Le gouvernement pourrait voir son équation budgétaire se compliquer encore davantage si la remontée des taux des OAT se prolongeait

C’est bien la dernière chose dont le gouvernement français, déjà sous pression maximale, a besoin en ce moment: une remontée des taux obligataires alors que le pays profitait jusqu'à présent de coûts d'emprunts historiquement bas. C’est pourtant bien ce qui est en train de se passer. Les taux d’emprunt de l’Etat français à maturité 10 ans ont bondi hier d’environ 13 points de base (pb) à 2,44 % portant ainsi le coût de la dette à son plus haut niveau en 2013 et même depuis un an, loin du point bas de 1,65% touché en mai.

Depuis la semaine dernière, les propos du président de la Fed Ben Bernanke qui prévoit de débrancher la prise des liquidités l’année prochaine ont provoqué un regain de tension sur les marchés obligataires.
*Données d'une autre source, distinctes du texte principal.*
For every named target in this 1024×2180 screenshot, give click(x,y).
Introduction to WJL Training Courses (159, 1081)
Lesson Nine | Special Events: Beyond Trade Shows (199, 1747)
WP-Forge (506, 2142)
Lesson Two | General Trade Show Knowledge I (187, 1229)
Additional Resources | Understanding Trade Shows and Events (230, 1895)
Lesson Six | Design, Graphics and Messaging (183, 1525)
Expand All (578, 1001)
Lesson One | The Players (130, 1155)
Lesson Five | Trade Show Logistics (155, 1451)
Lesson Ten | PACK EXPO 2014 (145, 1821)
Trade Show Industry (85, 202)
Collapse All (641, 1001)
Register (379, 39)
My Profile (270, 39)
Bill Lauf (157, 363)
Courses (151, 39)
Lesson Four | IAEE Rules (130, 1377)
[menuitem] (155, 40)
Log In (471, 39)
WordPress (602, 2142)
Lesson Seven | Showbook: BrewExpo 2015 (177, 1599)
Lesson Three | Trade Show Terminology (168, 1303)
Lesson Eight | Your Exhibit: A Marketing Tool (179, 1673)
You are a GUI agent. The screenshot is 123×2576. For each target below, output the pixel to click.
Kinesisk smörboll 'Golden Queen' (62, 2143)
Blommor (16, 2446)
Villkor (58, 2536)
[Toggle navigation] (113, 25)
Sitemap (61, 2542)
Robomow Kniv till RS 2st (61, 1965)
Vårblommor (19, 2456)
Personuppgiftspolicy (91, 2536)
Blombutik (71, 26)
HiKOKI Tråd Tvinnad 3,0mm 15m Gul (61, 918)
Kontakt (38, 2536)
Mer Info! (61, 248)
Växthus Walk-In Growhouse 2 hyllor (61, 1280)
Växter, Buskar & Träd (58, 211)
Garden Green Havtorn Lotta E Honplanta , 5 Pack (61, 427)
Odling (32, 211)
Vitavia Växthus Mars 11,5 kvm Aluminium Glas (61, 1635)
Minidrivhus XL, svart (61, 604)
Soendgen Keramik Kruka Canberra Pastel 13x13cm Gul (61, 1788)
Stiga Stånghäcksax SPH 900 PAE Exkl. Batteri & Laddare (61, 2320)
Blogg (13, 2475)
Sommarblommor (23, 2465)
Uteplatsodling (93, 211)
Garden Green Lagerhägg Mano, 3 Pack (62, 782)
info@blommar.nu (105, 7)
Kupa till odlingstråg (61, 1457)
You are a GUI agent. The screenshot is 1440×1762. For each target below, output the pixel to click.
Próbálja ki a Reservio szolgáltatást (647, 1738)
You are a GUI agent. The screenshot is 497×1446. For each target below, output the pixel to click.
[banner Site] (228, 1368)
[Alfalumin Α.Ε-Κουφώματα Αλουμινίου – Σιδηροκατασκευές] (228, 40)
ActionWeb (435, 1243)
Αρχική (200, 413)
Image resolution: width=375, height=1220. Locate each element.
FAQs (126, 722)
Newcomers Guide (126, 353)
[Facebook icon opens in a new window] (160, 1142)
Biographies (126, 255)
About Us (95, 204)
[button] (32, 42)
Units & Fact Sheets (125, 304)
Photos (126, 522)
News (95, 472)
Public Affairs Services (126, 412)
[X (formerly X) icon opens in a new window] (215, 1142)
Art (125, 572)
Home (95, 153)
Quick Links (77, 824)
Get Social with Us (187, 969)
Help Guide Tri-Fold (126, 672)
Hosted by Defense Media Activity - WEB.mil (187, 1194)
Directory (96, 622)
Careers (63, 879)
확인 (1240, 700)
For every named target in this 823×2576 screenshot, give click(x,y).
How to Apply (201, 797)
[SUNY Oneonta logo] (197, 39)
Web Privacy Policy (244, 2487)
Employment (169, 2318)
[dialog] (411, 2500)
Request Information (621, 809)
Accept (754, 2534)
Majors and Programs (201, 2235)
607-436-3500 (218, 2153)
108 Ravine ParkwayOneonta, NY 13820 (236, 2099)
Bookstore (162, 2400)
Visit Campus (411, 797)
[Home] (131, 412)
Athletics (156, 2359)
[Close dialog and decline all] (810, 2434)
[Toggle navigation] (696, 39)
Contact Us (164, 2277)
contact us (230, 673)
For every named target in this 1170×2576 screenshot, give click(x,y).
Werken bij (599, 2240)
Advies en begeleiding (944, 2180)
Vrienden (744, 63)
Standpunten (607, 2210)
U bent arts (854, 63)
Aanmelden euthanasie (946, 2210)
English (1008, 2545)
Hier, les taux longs américains ont atteint plus de 2,6% entraînant à la hausse dans leur sillage les rendements des pays cœur de l’Europe, le Bund progressant d’environ 9 pb à environ 1,8%. Sans surprise, l’impact est encore plus fort sur la dette des pays périphériques. L’Espagne doit désormais offrir un peu plus de 5% de rendement aux investisseurs pour se refinancer, et l’Italie quasi autant (4,8%).

En France, «ce mouvement est inquiétant du point de vue de l’équilibre du marché entre l’offre et la demande. Néanmoins toute hausse de taux doit être durable pour affecter la charge de la dette. On peut considérer que cela ne remet pas en cause les projections budgétaires tant que les taux ne vont pas au-delà de 2,75% voire 3%», explique Frederik Ducrozet, économiste chez Crédit Agricole CIB.

Mi-juin, le ministre du Budget Bernard Cazeneuve avait indiqué que le gouvernement comptait récolter les fruits de ses taux d'emprunt avantageux. Il avait alors indiqué que la charge de la dette devrait ainsi être inférieure de 700 millions par rapport aux 46,9 milliards inscrits dans le budget 2013.

Du côté de l’Agence France Trésor, on soulignait hier que «la France continue à se financer à des taux extrêmement favorables. Le taux moyen pondéré pour les émissions de dette moyen et long terme se chiffre à 1,39% depuis le début de l’année contre 1,86% sur l’ensemble de l’année 2012».

Les prochaines projections sur la charge de la dette sont attendues avant la fin septembre dans le cadre du projet de loi de Finances 2014. D’ici là, tous les regards sont tournés vers Mario Draghi, le président de la BCE dont les marges de manœuvre semblent pourtant limitées.